Wo man hinblickt, überall Öko-Labels. Der Joghurt, das Shampoo, Ihre neue Jeans, der Rasenmäher und sogar Ihr neues Auto, alle tragen sie ein (mal mehr und mal minder glaubwürdiges) Siegel, dass ihnen bescheinigt, die Umwelt zu schonen.

Vor 300 Jahren schuf der Oberberghauptmann Carl von Carlowitz mit seiner “Sylvicultura oeconomica” ein Werk zur nachhaltigen Forstwirtschaft. Dieses Werk – dessen vollständiger Titel die ganze Seite befüllen würde – ist bis heute prägend für das Verständnis eines all zu häufig missbräuchlich verwendeten Begriffs: Nachhaltigkeit.
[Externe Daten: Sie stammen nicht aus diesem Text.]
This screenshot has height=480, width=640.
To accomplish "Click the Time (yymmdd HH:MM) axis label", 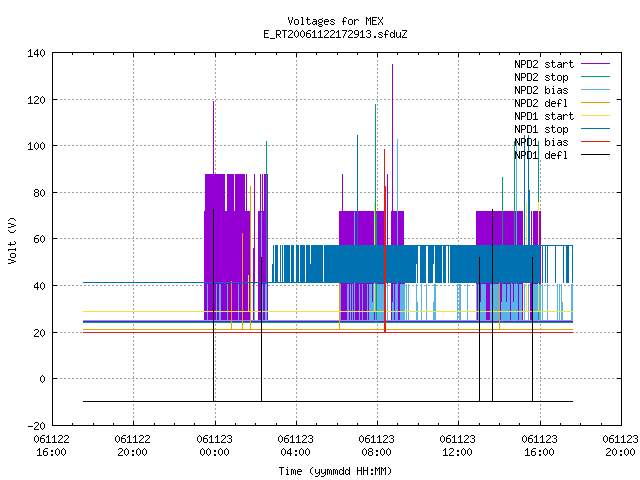I will pos(335,471).
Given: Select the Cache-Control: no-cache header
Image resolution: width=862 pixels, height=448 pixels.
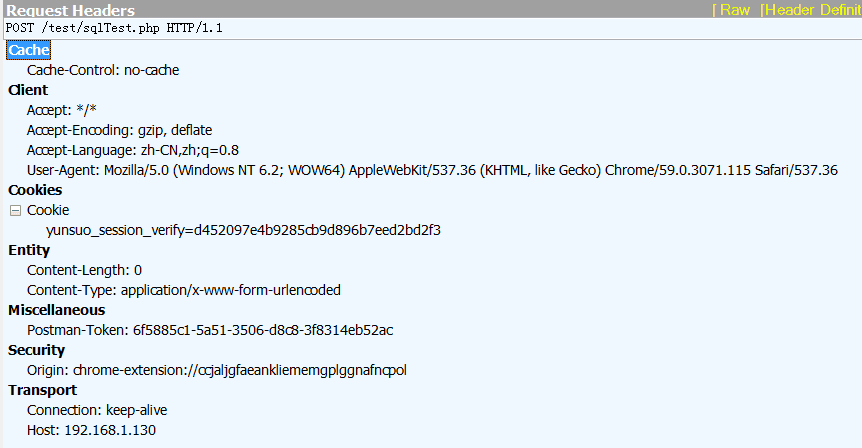Looking at the screenshot, I should [x=103, y=70].
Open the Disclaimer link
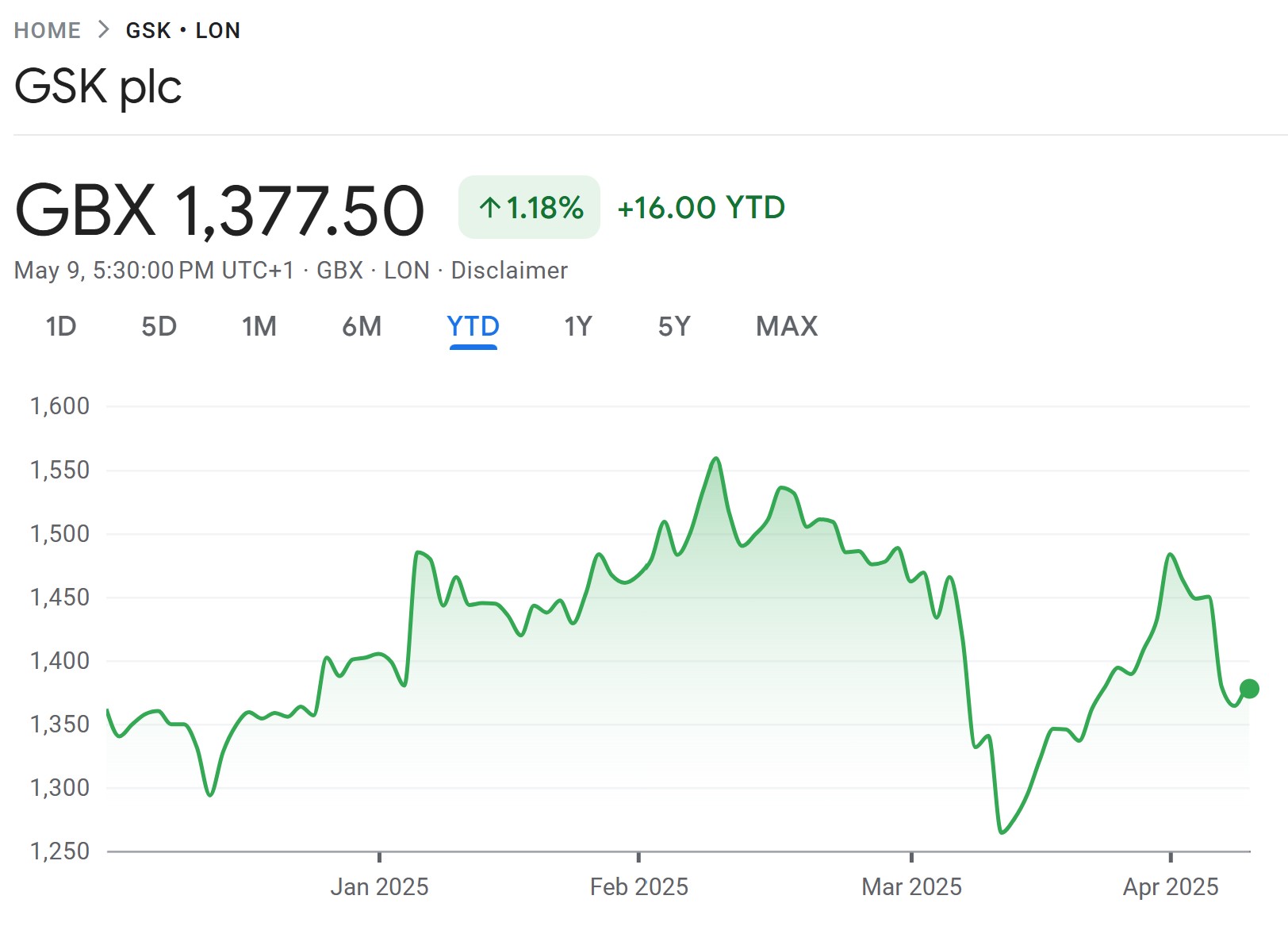Screen dimensions: 1288x930 (x=509, y=271)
Brennholz, als Produkt der Forstwirtschaft, ist unweigerlich eng mit diesem Begriff und dem dahinterstehenden Konzept verbunden. Die These des Herrn von Carlowitz besagt in diesem Zusammenhang schlicht, dass stets so viel Holz aufgeforstet werden muss, wie zuvor dem Wald entnommen wurde.

Wer sein Brennholz aus deutschen Wäldern bezieht, kann sich sicher sein, dass er auch ohne explizite Zertifizierung ein ökologisch nachhaltiges Produkt erhält. Der Kauf von deutschem Brennholz ist nachhaltig, und das ganz ohne ein besonderes Label. Auf die Regeneration der deutschen Wälder wird penibel geachtet. Das zeigen auch die aktuellen Zahlen des Bundeslandwirtschaftsministeriums, die mit 3,7 Milliarden Kubikmetern an Holzvorräten in deutschen Wäldern, ein neues Rekordniveau ausweisen. Von den 120 Millionen Kubikmetern Holz, die jährlich nachwachsen, werden nur etwa 75 bis 84 Millionen abgeholzt.